Increased labor force participation in the global economy, especially by China, India, and Indonesia, will have enormous effects, possibly spurring internal and regional migrations.  Either way it will have a large impact, determining the relative size of the world's greatest new “mega-cities” and, perhaps, act as a key variable for political stability/instability for decades to come.  To the degree that these vast internal migrations spill over national borders—currently, only a miniscule fraction of China's 100 million internal migrants end up abroad—they could have major repercussions for other regions, including Europe and North America.

An expanded Asian-centric cultural identity may be the most profound effect of a rising Asia.  Asians have already begun to reduce the percentage of students who travel to Europe and North America with Japan and—most striking—China becoming educational magnets.  A new, more Asian cultural identity is likely to be rapidly packaged and distributed as incomes rise and communications networks spread. Korean pop singers are already the rage in Japan, Japanese anime have many fans in China, and Chinese kung-fu movies and Bollywood song-and-dance epics are viewed throughout Asia.  Even Hollywood has begun to reflect these Asian influences—an effect that is likely to accelerate through 2020.

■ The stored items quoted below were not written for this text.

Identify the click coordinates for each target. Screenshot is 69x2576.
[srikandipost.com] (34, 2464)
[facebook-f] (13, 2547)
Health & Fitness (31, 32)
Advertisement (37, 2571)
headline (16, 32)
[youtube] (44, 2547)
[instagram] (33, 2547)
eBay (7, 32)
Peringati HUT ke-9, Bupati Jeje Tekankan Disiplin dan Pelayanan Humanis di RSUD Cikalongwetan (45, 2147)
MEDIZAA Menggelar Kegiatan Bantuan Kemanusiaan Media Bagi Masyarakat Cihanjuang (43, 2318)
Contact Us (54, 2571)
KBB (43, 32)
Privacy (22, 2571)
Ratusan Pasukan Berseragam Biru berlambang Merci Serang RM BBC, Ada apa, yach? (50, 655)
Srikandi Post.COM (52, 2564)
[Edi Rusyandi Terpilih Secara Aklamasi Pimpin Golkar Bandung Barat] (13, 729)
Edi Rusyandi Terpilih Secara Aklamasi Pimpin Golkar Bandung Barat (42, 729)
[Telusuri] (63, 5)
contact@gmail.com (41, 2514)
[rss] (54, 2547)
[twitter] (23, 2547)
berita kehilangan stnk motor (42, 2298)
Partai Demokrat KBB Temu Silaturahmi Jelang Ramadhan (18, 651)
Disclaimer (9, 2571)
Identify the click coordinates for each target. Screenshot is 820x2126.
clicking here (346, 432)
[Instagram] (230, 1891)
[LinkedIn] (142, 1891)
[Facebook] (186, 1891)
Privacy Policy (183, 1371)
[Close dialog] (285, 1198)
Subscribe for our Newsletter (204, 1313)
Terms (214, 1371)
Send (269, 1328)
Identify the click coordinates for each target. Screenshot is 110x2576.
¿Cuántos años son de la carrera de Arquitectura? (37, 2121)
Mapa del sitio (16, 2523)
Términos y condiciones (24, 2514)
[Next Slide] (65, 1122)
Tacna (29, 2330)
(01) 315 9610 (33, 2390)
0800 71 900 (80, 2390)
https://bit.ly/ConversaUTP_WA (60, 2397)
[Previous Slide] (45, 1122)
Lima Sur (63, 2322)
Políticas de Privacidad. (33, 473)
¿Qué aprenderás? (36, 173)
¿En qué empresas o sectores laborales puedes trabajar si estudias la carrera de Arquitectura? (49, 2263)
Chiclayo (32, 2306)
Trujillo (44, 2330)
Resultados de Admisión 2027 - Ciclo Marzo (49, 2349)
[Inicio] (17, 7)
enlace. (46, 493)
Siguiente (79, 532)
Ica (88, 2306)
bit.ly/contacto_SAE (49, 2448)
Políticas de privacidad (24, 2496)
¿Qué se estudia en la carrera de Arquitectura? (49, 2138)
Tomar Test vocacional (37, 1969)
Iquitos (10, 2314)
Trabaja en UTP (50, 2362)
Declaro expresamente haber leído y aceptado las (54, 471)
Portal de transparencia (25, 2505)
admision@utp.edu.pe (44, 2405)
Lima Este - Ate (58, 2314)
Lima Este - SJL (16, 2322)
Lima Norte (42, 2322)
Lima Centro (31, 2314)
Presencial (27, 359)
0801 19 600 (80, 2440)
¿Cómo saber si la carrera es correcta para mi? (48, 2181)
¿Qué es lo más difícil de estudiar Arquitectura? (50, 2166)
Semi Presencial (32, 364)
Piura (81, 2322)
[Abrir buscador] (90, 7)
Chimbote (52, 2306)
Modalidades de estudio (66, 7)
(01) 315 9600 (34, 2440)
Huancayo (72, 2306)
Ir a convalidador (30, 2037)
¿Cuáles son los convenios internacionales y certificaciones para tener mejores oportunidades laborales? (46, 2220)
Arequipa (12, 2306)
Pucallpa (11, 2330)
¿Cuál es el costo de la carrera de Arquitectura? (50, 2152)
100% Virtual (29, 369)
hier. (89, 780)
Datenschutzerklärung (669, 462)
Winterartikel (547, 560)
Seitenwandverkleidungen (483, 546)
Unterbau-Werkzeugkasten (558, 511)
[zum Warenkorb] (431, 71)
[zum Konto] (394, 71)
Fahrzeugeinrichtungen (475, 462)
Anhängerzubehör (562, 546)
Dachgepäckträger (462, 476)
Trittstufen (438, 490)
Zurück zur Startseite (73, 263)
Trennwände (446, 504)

Moreover, the character of globalization probably will change just as capitalism changed over the course of the 19th and 20th centuries.  While today's most advanced nations—especially the United States—will remain important forces driving capital, technology and goods, globalization is likely to take on much more of a “non-Western face” over the next 15 years.

  • Most of the increase in world population and consumer demand through 2020 will take place in today's developing nations—especially China, India, and Indonesia—and multinational companies from today's advanced nations will adapt their “profiles” and business practices to the demands of these cultures.


  • Able to disperse technology widely and promote economic progress in the developing world, corporations already are seeking to be “good citizens” by allowing the retention of non-Western practices in the workplaces in which they operate.  Corporations are in the position to make globalization more palatable to people concerned about preserving unique cultures.


  • New or expanding corporations from countries lifted up by globalization will make their presence felt globally through trade and investments abroad.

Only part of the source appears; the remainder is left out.